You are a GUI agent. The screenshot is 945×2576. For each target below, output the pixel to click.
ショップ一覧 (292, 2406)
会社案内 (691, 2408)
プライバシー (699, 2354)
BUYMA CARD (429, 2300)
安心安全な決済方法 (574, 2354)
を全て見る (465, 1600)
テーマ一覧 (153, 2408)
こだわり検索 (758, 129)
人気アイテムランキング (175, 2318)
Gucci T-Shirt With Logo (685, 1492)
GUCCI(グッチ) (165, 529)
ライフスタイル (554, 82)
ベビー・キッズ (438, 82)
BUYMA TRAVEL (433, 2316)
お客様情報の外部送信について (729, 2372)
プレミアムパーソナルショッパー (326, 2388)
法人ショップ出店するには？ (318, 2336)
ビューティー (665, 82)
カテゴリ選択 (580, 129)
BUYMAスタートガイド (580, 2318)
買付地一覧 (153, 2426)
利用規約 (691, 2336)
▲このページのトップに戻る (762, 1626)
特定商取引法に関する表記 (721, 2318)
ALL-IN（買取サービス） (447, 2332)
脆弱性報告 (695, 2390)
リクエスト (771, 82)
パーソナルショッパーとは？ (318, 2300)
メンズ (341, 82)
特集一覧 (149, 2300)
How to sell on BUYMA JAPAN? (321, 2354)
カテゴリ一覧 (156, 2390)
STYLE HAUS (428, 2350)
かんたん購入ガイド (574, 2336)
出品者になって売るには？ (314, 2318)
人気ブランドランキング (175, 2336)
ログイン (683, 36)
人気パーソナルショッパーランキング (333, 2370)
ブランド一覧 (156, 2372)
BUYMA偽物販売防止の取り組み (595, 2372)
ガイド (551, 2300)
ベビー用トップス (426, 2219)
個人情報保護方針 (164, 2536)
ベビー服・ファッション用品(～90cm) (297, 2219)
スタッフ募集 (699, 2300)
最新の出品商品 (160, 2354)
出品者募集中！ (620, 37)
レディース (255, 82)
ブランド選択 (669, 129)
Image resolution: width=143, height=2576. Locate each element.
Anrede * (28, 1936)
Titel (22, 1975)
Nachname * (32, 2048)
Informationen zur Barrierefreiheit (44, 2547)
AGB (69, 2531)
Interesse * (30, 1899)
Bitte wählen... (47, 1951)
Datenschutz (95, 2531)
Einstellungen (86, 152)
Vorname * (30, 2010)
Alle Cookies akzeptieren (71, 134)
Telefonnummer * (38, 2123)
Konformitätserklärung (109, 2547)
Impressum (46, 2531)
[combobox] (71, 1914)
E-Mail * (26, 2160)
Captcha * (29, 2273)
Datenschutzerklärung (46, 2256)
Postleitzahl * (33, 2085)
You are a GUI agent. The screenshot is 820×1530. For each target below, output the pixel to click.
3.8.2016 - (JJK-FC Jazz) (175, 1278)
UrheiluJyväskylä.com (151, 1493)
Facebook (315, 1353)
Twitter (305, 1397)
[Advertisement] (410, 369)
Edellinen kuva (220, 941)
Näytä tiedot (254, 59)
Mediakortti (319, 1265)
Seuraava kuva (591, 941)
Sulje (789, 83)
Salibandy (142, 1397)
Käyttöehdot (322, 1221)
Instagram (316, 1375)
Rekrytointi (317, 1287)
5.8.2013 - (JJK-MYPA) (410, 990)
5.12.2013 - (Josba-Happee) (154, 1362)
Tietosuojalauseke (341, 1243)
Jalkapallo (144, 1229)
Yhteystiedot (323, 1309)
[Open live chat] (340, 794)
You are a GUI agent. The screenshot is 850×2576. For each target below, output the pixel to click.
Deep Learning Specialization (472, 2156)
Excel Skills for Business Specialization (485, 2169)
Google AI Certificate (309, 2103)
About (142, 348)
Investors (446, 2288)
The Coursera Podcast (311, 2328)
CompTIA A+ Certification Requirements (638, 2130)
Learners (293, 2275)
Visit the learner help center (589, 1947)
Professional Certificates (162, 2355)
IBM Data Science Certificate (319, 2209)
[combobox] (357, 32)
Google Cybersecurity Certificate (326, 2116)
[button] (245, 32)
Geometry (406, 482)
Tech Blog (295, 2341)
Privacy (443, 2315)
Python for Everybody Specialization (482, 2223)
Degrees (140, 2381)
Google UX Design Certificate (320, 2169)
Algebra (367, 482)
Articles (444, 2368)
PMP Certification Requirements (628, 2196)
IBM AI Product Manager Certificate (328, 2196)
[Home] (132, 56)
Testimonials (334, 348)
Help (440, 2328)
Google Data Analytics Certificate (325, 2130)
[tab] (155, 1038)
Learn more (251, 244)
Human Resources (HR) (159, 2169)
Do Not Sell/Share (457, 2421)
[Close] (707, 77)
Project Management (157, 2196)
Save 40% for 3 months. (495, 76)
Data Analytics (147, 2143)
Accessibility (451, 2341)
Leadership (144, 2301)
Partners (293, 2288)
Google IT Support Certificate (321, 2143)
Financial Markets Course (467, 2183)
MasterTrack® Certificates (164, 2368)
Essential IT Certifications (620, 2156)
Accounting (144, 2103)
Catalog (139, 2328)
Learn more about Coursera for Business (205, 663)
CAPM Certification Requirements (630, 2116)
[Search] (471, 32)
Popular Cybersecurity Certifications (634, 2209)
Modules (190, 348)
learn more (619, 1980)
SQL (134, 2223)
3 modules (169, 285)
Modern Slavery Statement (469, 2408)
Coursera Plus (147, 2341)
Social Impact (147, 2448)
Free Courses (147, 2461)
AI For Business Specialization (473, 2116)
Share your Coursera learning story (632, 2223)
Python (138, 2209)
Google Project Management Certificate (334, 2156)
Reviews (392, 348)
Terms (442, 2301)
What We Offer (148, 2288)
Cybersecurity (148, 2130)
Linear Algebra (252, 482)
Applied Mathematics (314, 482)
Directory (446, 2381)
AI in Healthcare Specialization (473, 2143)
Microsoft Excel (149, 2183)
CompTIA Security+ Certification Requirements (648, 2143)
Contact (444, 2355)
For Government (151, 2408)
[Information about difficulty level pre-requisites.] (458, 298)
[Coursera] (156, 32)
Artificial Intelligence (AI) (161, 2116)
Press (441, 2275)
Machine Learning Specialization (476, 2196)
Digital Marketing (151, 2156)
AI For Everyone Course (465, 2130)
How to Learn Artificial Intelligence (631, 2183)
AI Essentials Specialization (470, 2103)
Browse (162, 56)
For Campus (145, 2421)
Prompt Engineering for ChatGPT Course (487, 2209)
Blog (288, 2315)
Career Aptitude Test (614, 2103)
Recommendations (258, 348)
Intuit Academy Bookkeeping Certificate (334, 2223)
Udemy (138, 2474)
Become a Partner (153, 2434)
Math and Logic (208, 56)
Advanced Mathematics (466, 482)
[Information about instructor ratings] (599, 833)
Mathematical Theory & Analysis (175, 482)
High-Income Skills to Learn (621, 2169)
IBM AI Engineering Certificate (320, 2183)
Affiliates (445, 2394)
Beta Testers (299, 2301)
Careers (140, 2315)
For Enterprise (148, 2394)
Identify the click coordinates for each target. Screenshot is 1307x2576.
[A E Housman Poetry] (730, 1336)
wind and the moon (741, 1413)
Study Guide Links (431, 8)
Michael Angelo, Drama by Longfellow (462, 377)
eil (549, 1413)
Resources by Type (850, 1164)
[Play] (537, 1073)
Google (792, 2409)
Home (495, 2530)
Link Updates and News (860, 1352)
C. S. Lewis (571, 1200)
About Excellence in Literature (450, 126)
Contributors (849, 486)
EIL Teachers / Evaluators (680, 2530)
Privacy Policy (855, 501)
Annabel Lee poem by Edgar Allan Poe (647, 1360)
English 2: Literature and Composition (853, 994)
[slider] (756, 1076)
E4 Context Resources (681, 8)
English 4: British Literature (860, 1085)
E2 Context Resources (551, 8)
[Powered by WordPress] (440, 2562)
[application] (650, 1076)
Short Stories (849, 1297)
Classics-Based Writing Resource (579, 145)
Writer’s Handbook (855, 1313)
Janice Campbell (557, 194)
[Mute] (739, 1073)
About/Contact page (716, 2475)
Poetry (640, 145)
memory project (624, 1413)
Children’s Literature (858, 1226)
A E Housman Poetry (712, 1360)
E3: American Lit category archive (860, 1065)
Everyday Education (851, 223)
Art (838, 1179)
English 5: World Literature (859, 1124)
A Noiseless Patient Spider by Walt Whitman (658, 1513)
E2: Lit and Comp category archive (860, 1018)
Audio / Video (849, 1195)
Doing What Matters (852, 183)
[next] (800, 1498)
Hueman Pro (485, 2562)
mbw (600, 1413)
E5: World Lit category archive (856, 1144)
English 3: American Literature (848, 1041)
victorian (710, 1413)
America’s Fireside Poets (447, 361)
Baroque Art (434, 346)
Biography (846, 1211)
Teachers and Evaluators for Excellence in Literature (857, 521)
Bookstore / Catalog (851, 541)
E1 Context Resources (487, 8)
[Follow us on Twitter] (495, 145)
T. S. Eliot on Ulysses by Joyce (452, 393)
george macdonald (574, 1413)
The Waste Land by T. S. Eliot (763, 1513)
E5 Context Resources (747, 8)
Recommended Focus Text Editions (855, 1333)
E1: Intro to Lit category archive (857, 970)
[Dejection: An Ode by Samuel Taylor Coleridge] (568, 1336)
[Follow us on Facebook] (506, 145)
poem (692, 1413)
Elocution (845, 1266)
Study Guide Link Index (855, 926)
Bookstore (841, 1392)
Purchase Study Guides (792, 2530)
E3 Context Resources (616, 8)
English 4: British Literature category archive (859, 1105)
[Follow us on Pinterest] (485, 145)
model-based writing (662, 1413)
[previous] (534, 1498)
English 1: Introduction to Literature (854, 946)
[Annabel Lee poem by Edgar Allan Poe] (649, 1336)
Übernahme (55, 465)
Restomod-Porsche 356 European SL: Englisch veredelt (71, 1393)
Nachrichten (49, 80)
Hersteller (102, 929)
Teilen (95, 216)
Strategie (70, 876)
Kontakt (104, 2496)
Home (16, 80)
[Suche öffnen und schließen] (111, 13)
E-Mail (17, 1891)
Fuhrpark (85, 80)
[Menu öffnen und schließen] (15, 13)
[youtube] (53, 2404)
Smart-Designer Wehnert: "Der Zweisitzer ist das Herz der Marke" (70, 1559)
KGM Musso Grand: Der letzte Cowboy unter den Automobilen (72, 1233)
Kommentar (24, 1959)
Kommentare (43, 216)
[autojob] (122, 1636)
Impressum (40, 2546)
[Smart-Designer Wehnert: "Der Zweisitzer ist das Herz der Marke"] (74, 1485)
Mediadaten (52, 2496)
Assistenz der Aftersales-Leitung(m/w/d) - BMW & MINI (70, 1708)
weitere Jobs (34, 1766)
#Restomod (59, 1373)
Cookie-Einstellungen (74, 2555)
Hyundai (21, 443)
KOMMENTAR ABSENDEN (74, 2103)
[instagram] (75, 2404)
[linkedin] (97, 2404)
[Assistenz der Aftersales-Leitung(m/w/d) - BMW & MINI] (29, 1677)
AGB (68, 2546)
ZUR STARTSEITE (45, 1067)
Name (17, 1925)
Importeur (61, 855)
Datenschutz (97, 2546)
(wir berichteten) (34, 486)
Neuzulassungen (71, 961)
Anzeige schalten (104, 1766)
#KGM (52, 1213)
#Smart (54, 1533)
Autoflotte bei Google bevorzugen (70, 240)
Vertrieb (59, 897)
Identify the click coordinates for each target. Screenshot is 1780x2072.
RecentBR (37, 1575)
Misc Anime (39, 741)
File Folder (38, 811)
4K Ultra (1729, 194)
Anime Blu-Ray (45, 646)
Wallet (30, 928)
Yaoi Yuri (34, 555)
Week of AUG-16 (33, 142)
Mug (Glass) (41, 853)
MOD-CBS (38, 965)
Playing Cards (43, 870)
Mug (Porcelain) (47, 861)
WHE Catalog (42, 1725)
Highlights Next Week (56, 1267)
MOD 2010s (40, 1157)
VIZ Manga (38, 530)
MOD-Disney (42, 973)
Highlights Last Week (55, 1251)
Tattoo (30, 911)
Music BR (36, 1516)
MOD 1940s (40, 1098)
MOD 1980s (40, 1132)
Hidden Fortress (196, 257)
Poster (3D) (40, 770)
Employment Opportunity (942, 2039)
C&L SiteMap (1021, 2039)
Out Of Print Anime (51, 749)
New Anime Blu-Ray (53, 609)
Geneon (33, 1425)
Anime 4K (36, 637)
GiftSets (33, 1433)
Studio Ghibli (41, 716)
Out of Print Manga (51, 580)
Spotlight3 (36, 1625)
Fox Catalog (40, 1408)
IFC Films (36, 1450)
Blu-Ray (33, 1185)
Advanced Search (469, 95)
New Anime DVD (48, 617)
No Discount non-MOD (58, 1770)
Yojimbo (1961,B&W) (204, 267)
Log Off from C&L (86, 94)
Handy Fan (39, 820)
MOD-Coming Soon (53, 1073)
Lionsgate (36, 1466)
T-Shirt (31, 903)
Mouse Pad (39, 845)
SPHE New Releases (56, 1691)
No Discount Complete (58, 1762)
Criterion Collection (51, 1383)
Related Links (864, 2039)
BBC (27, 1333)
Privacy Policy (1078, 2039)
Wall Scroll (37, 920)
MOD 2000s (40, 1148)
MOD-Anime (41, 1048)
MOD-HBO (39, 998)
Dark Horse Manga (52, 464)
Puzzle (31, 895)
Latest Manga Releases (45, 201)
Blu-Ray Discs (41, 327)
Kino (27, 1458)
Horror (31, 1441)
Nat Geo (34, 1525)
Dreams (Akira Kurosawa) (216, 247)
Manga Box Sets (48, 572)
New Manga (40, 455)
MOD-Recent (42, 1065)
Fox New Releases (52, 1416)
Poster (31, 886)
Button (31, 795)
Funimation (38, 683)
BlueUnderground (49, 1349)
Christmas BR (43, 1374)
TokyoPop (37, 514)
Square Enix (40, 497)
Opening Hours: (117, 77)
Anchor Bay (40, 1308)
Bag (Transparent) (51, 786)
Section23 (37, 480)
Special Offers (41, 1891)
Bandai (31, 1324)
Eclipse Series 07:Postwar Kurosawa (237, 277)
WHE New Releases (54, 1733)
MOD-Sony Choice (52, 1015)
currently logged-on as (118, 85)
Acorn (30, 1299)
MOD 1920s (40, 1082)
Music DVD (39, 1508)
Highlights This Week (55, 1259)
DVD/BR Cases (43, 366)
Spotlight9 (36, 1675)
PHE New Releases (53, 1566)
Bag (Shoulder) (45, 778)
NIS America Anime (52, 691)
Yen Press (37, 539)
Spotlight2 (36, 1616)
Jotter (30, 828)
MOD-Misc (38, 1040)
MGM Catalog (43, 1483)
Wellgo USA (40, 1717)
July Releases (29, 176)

• _What this task involves_
Please give an exact copy of the entries above, from the line with "Mug (Glass) (41, 853)" down to the line with "MOD 1980s (40, 1132)", inclusive, and nothing else.

• _Solution to this task_
Mug (Glass) (41, 853)
MOD-CBS (38, 965)
Playing Cards (43, 870)
Mug (Porcelain) (47, 861)
WHE Catalog (42, 1725)
Highlights Next Week (56, 1267)
MOD 2010s (40, 1157)
VIZ Manga (38, 530)
MOD-Disney (42, 973)
Highlights Last Week (55, 1251)
Tattoo (30, 911)
Music BR (36, 1516)
MOD 1940s (40, 1098)
MOD 1980s (40, 1132)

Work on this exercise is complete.